> **Trecho escolhido**
┌────────

Projeto aguarda aprovação de licenciamento ambiental do Ibama. Movimentos questionam impactos ambientais e sociais sobre área que receberá instalação
FOTO: Kayo Magalhães/Câmara dos Deputados
Manifestações em seminário sobre a UTE Brasília
Está em discussão desde março a aprovação de licença ambiental do Ibama (Instituto Brasileiro do Meio Ambiente e dos Recursos Naturais Renováveis) para a UTE (usina termelétrica) Brasília, no Distrito Federal. Se instalada, a unidade será a maior das capitais brasileiras em geração de energia movida a gás natural.
Moradores e entidades contrárias afirmam que a usina trará malefícios ambientais e sociais à área onde está prevista sua instalação, principalmente com a possível realocação de uma escola.

└────────

> **O que fazer**
Reescreva o trecho sobre a usina termelétrica de Brasília desde "Projeto aguarda aprovação" até "a gás natural.", incluindo essas palavras, e troque "aprovação" por "análise". A listagem é um material separado, sem relação com o trecho.

> **Linhas de dados**

┌────────

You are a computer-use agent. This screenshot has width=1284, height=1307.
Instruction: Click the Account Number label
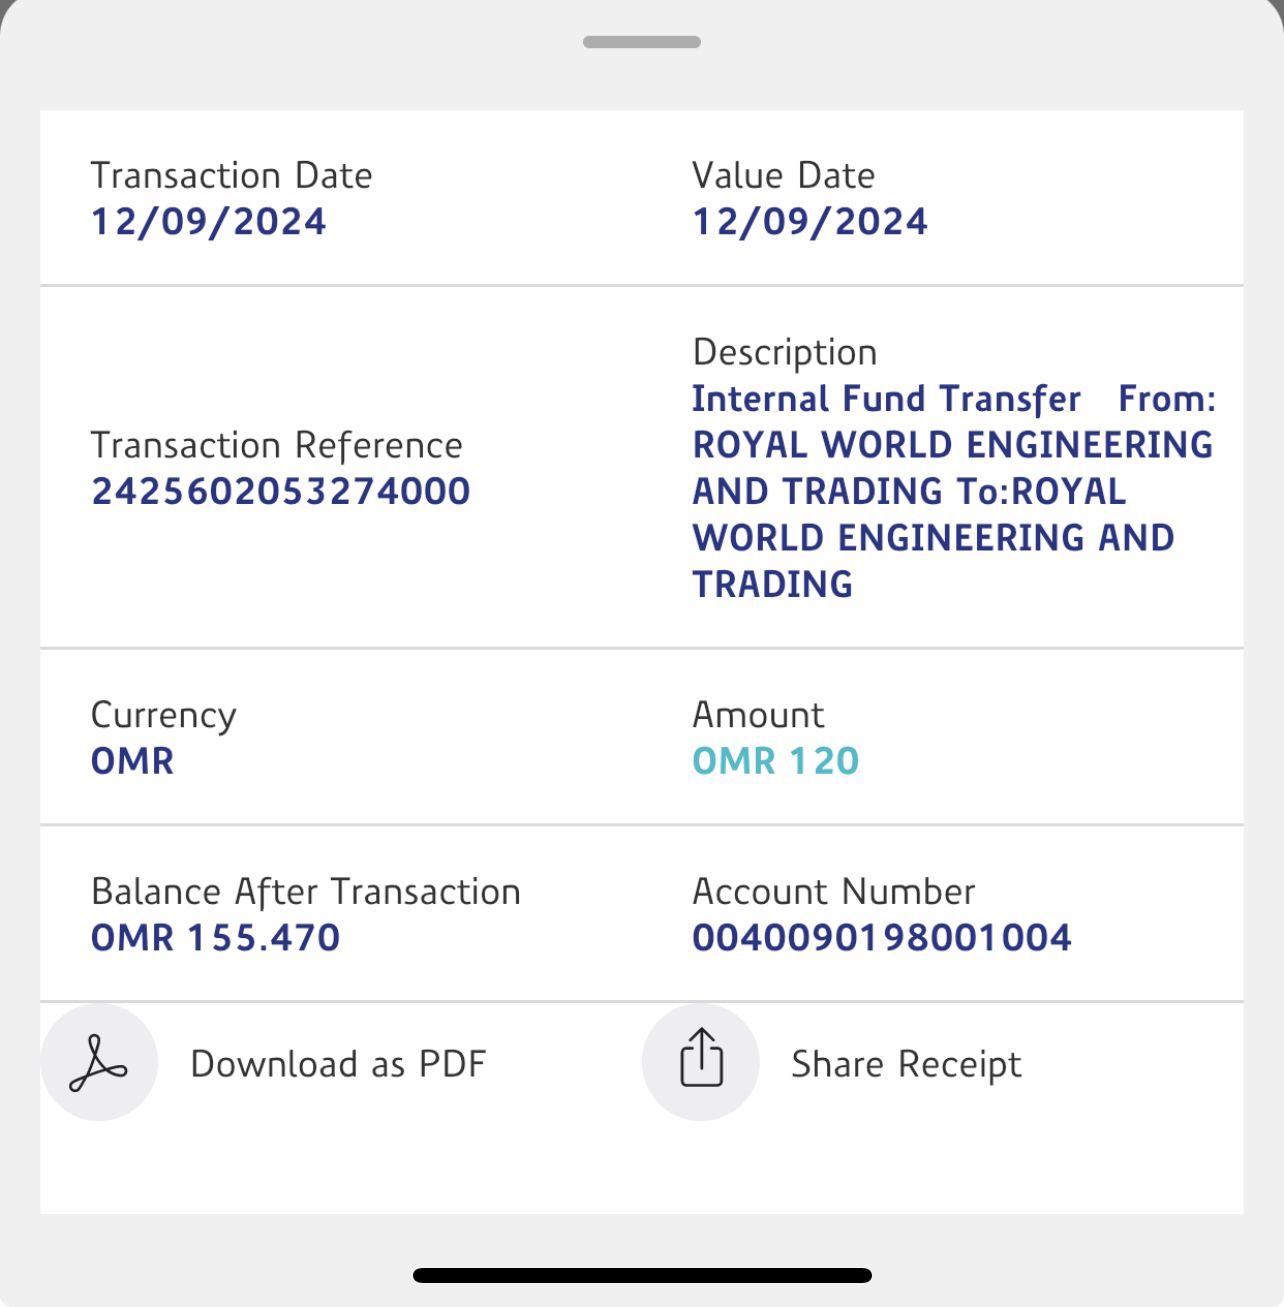(x=833, y=891)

└────────

> **Resposta final**
Projeto aguarda análise de licenciamento ambiental do Ibama. Movimentos questionam impactos ambientais e sociais sobre área que receberá instalação
FOTO: Kayo Magalhães/Câmara dos Deputados
Manifestações em seminário sobre a UTE Brasília
Está em discussão desde março a análise de licença ambiental do Ibama (Instituto Brasileiro do Meio Ambiente e dos Recursos Naturais Renováveis) para a UTE (usina termelétrica) Brasília, no Distrito Federal. Se instalada, a unidade será a maior das capitais brasileiras em geração de energia movida a gás natural.